I recently asked an American vehicle logistics executive what his top three priorities were for this year. “Mexico, Mexico and Mexico,” he replied, without hesitation. Many in the US have the same list, even those from OEMs with no production south of the border, so much is the anticipated rush of exports expected to sop up truck and rail wagon capacity across North America.

Clearly then, this definitive list is anything but; Mexico may take the most production growth, but it’s the US sales market that remains strong. What many ‘foreign’ carmakers are now seeing – new for some – is the evolution of a truly continental network, where they will manage more significant production and distribution flows stretching from Ontario to the Bajio. Perhaps the equally simple laundry list for the year should read ‘Mexico, the US and Canada’.

By this I mean the importance of taking a full view of North America. Given the cross-shipping that will grow between each country, the traditional import brand management structures, which put vehicle logistics under the responsibility of separate national sales organisations, might prove obsolete for purchasing freight or managing inventory.

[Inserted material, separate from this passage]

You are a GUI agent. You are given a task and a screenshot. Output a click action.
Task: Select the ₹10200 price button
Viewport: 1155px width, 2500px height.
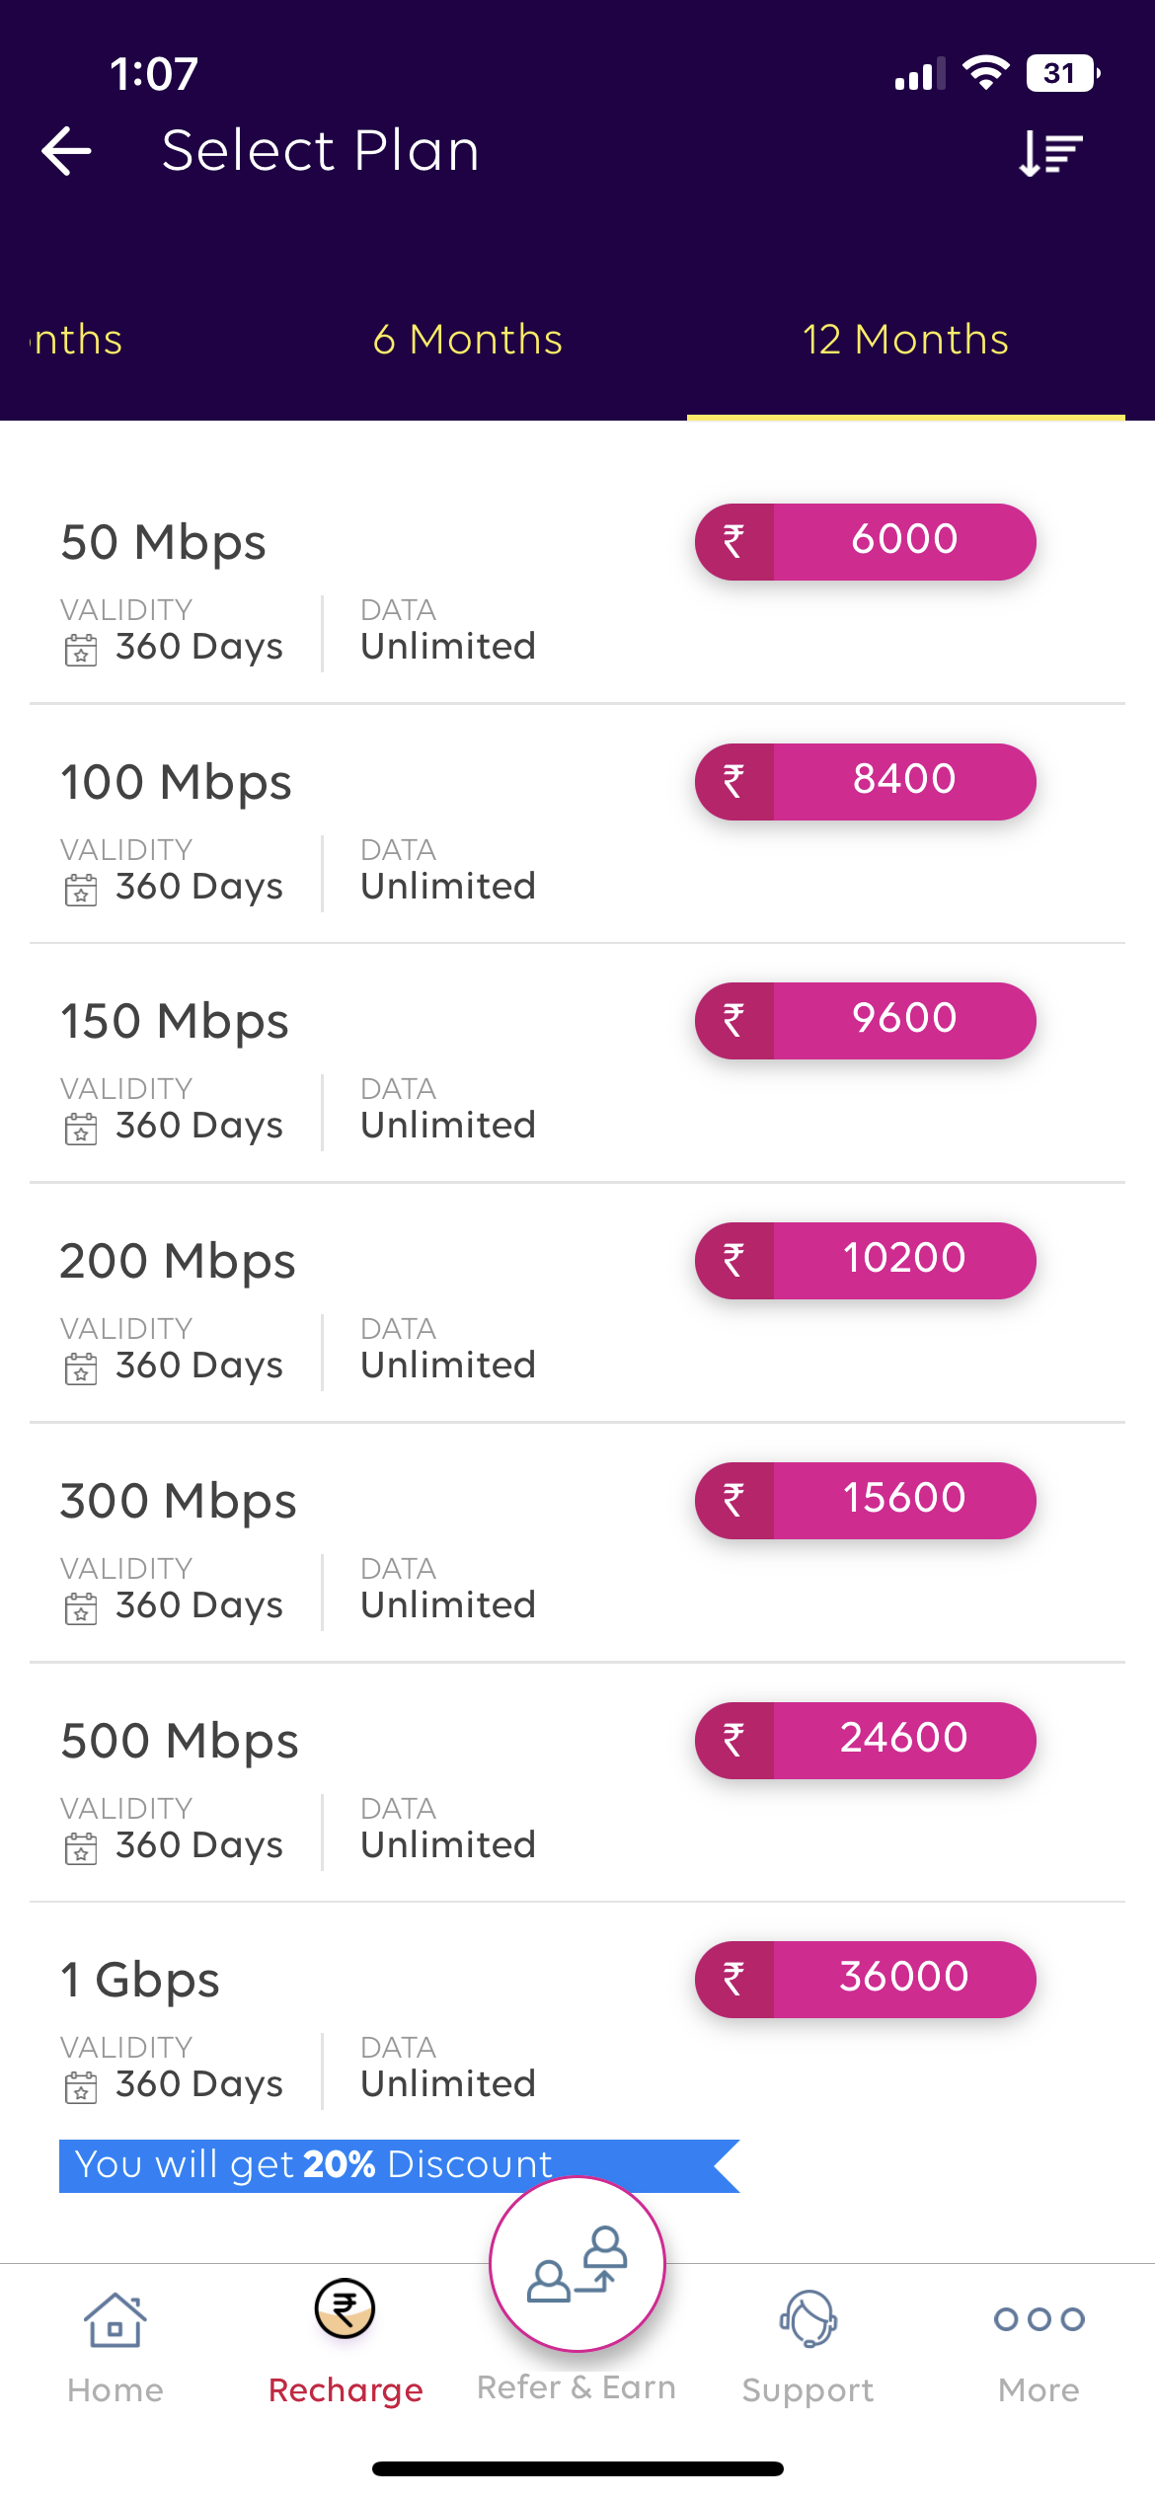(866, 1260)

Many OEMs have learned this lesson in Europe, where a central logistics function can create networks of multiple-country distribution centres that are more efficient than moving vehicles into the stockyards of 30 different sales organisations. There are signs that OEMs like Honda (see p14)4 are moving in the direction of a ‘North American footprint’.

Passions run high on this topic, as railways and shipping lines often accuse the other of undercutting their rates. Firstly, I want to make it clear that this magazine has no bias in either direction, and believes in the merits of both modes. But, as Honda’s example hopes to show, the choice for OEMs may not be as binary as one mode or the other. As is often the case in Europe, rail, short sea and road can reinforce one another.

For OEMs in North America, or indeed in any other market that is also a continent, to have an effective and – dare I use such a saccharine word – harmonious outbound network, rail and short-sea shipping will just have to get along with one another.